I tried to keep grinding, knowing I was so far out from hitting the numbers that I needed. I tried to keep grinding when I felt like I was close and then saw the total be increased even further out of reach. I tried to keep grinding when I had friends who would compete in their first meet and qualify for Nationals on their first or second clean & jerk. I tried to keep grinding.
And I did just that.
For the past 2 years, I have set my alarm for 3:45 a.m. and gone into the gym, working on anything and everything that I could strictly to get closer to those numbers and eventually exceed them. I changed programming. I changed my focus. I changed my outlook. I changed so much, solely for the sake of those numbers. They were what drove me.
I put too much pressure on myself because of those numbers. Last year, I signed up for a few meets back to back and every time I walked into the door for training, I was focused on Nationals. It drove me. I believe at some point it began to drive me into the ground. If I had a bad day in training, I wasn’t able to just shake it off and start fresh the following day. I felt behind. I felt the weight of not meeting my goals. And when I left a meet without being able to lift what I needed to lift, I felt like a failure.

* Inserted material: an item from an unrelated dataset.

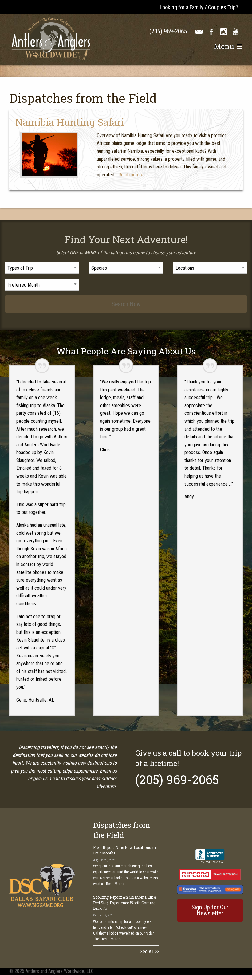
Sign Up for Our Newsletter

I totally lost track of the fun in the process. I totally lost track that very few people can lift weights competitively. I lost track of all of the PRs and successes that come with overcoming a bad back injury. I lost track of so much.
Over the past two training cycles, I have had a few “heavy single” days where I have hit over the number that I need for Masters Nationals. And when I first realized that I figured that it would be a huge source of pride and accomplishment. Oddly enough, it wasn’t. I didn’t really feel all that different than I do now. It made me wonder if being able to hit those those numbers now (Albeit training and not yet on the platform) has taken some of the allure away.
I am certainly still driven to qualify, but I feel like that this goal is finally within reach and that I need to start also thinking about what is next after this.